# hey fishfirst or TOS..got a question



## lohachata (Jan 27, 2006)

i am now one of the lowly idiots that works for petco....they actually have saltwater tanks...loli have been working hard trying to clean up the tanks as they had been pretty neglected in the past....i like algae but they don't and i realize that many people have no idea about the benefits of it...especially in marine tanks..
but anyhow........in some of the tank there is something growing on the glass...they are quite small..about 1/8-1/4" long....kinda white looking..almost like a baby anemone or something...they wipe off pretty easy , but a few minutes later they are right back on the glass....almost like they can swim...lol

any idea what they could be ??


----------



## TheOldSalt (Jan 28, 2005)

Really? Back in just a few minutes?
Hmm.. odd. Are you sure you're really wiping them off and not just making them shrink?

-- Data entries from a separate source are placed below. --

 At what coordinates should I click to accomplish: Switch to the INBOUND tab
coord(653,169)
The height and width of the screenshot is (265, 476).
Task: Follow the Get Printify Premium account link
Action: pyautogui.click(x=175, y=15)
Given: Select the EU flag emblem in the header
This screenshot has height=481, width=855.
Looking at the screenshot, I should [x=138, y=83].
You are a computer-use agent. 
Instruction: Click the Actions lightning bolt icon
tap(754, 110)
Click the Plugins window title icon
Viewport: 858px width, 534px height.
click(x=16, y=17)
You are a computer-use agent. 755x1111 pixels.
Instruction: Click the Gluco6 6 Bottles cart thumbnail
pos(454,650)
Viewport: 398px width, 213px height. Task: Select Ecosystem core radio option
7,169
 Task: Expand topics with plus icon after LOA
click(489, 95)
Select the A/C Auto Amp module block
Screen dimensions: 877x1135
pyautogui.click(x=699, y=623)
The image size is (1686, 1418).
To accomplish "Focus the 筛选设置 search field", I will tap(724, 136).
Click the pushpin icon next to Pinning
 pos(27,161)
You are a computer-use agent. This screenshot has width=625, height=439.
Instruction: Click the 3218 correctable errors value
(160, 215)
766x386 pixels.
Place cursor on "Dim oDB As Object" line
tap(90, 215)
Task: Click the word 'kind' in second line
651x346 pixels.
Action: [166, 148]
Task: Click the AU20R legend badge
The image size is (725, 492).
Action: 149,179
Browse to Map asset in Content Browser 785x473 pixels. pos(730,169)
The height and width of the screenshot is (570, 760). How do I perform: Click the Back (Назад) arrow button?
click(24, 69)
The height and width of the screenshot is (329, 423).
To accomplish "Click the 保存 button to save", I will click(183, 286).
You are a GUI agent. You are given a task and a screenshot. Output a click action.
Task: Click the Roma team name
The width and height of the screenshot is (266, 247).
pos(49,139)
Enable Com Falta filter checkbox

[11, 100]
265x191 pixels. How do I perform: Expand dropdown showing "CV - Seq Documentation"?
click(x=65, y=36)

Baby tubeworms kinda fit this description to a tee. Bryozoans, too. Were there any jellyfish in this system? Tiny medusae might also fit.


----------



## lohachata (Jan 27, 2006)

no jellyfish...feather dusters we have...don't know about tubeworms...
medusae sounds scary...no idea what bryozoans are..
oh yeah...we also get live rock in..could they have come from that ?
i have only been there a week so i have no idea what was in the tanks before....


----------



## Charlie1 (Dec 31, 2011)

Spirorbid worms maybe? Although when I wipe my tanks, the little guys do not move.


----------



## weedkiller (Nov 18, 2012)

was in a friends last night... he has marine and has long white worm looking things poking out of the sand, very thin and hardly noticable unless you really look, he is not sure what they are either, dunno if its ysomething from the live rock


----------



## lohachata (Jan 27, 2006)

charlie...i didn't notice if these were spiral or not..i will check when i go in tomorrow..but from what you described it could be them..when i wipe them down , they come back shortly after..


----------